Верный своей хвастливой натуре, кайзер просчитался. Он не угадал реакцию трех своих основных противников. Сазонов докладывал: "В решимости России воевать из-за сохранения своего положения на Балканах... в Берлине не были твердо убеждены. К тому же ее не считали способной вести войну. О боевой готовности Франции были тоже невысокого мнения, а возможность увидеть Англию в лагере своих врагов не приходила решительно никому в голову, несмотря на предостережения германского посла в Лондоне, князя Лихновского, над которым в Берлинском министерстве иностранных дел подшучивали, называя его снисходительно "добрым Лихновским"
В Берлине часто задумывались, насколько разумно предоставлять Австро-Венгрии "карт бланш" отдавая в ее руки судьбы Германии. В конце мая 1914 года германский посол в Вене в письме домой выражал сомнение в том, что "действительно целесообразно связывать себя столь тесными узами с государством, которое трещит по всем швам". Однако взгляды преобладавшие в Берлине, были выражены в резюме, составленным германским министерством иностранных дел и направленном в немецкое посольство в Лондоне. В нем излагались принципы германской внешней политики:
"Австрия намерена рассчитаться с Сербией... Мы до сих пор не принуждали Австрию к принятию ее решения. Однако нам не следует и удерживать ее от тех или иных шагов. В противном случае Австрия будет в праве упрекнуть нас за то, что мы лишили ее последней возможности реабилитировать себя в полтитическоь отношении. Это лишь ускорит процесс ее распада и разложения изнутри. Ее позиции на Балканах будут утеряны навсегда... Сохранение Австрии, сохранение могучей Австрийской империи для нас необходимо... Охотно допускаю, что вечно ее сохранять невозможно. Однако, тем временем мы сможем испробовать и другие варианты".

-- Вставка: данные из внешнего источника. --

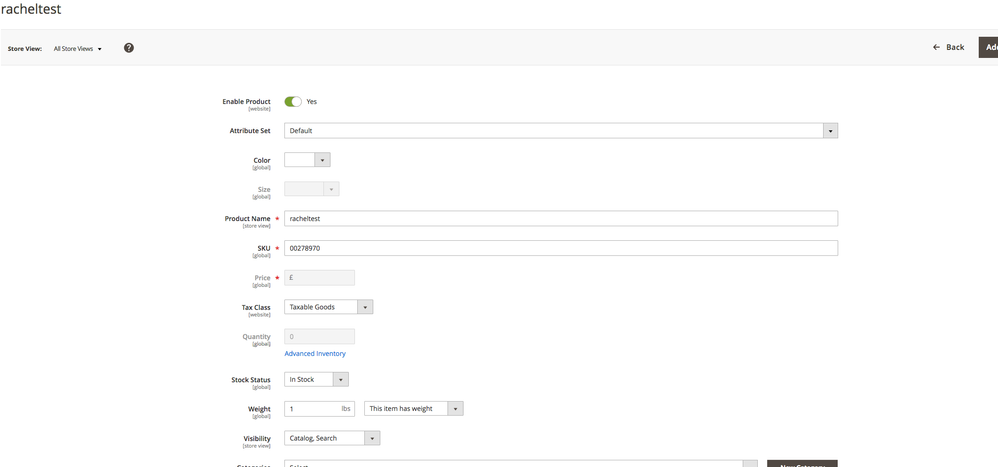Click the disabled Size dropdown
Image resolution: width=998 pixels, height=467 pixels.
point(311,189)
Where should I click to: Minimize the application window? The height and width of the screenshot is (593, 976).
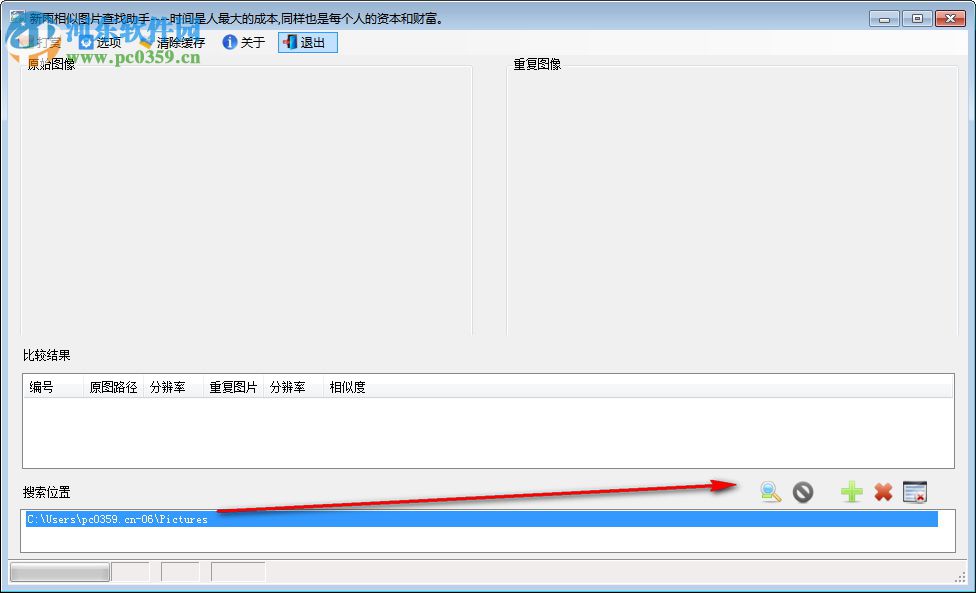882,17
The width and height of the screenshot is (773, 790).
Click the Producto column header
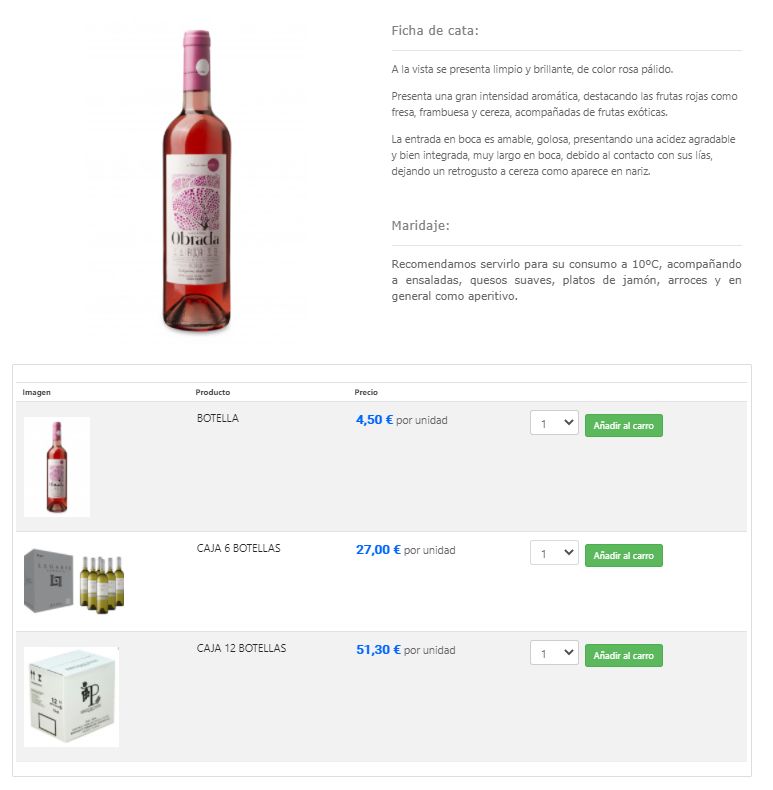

Большое влияние на формирование подобных взглядов кайзера оказал престарелый германский посол в Петербурге граф Пурталес. Пурталес, дуайен дипломатического корпуса в С.Петербурге, занимал эту должность в течение семи лет. Он был влюблен в Россию. Однако ему было известно, что в июле 1914 года в России бастовало полтора миллиона рабочих; он собственными глазами видел баррикады на улицах русской столицы. Ссылаясь на эти обстоятельства он неоднократно внушал кайзеру мысль, что Россия не будет воевать. Сазонов писал: "Боюсь, он [Пурталес] способствовал тому, чтобы его правительство пустилось в эту ужасную авантюру, утверждая, будто Россия не выдержит удара". 28 июля он завтракал в британском посольстве вместе со своим английским коллегой, сэром Джоржем Бьюкененом. Куря сигару, Пурталес выразил свое отрицательное мнение относительно России, как потенциального противника и признался, что именно так он и докладывал кайзеру. Возмущенный Бьюкенен схватил гостя за плечо и воскликнул: "Граф Пурталес, Россия настроена решительно". И тем не менее еще 31 июля в доверительной беседе кайзер говорил о бацилле пассивности, поразившей, по словам его посла, русский Двор и армию.

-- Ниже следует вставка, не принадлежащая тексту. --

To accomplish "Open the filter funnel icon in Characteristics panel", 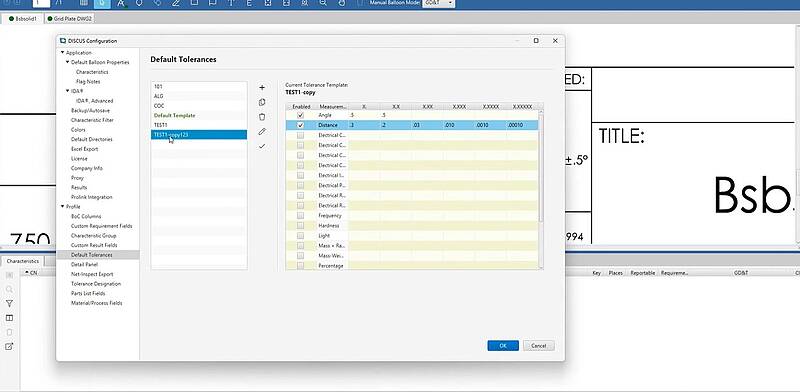I will pyautogui.click(x=9, y=304).
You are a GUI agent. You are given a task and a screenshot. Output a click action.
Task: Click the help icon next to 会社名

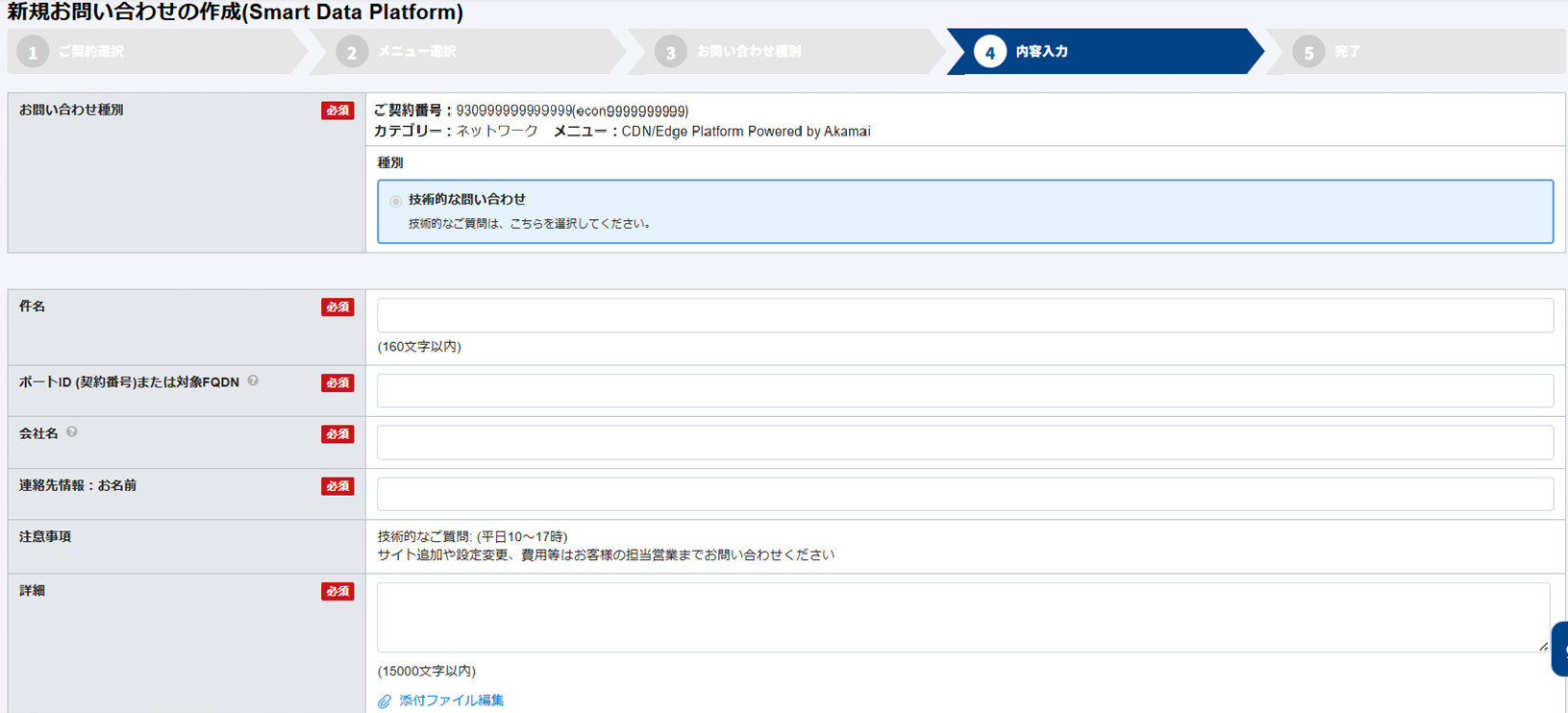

Вильгельм по-прежнему верил в успех политики нахрапа. Вернувшись 28 июля из плавания, он ознакомился с раболепным ответом сербов на ультиматум Австро-Венгрии. Казалось, предположения кайзера блестяще оправдываются. "Капитуляция самого позорного свойства, - ликовал он. - С капитуляцией Сербии отпадает всякое основание к войне". И когда вечером того же дня Австро-Венгрия объявила Сербии войну, кайзер удивился и расстроился. И все-таки война была пока лишь Балканским кризисом. Если не вмешается в события Россия, Германии нечего влезать в чужие дела. Именно с таким настроением Вильгельм лично телеграфировал русскому императору: "С глубоким сожалением я узнал о впечатлении, произведенном в твоей стране выступлением Австрии против Сербии. Недобросовестная агитация, которая велась в Сербии в продолжении многих лет, завершилась гнусным преступлением, жертвой которого пал эрцгерцог Франц-Фердинанд. Состояние умов, приведшее сербов к убийству их собственного короля и его жены, все еще господствует в стране. Без сомнения, ты согласишься со мной, что наши общие интересы, твои и мои, как и интересы других правителей, заставляют нас настаивать на том, чтобы все лица, морально ответственные за это жестокое убийство, понесли бы за это заслуженное наказание. В этом случае политика не играет никакой роли. С другой стороны, я вполне понимаю, как трудно тебе и твоему правительству противостоять силе общественного мнения. Поэтому, принимая во внимание сердечную и крепкую дружбу, связывающую нас крепкими узами в продолжении многих лет, я употребляю все свое влияние для того, чтобы заставить австрийцев действовать открыто, чтобы была возможность прийти к удовлетворяющему обе стороны соглашению с тобой. Я искренне надеюсь, что ты придешь мне на помощь в своих усилиях сгладить затруднения, которые еще могут возникнуть.
Твой искренний и преданный друг и кузен Вилли".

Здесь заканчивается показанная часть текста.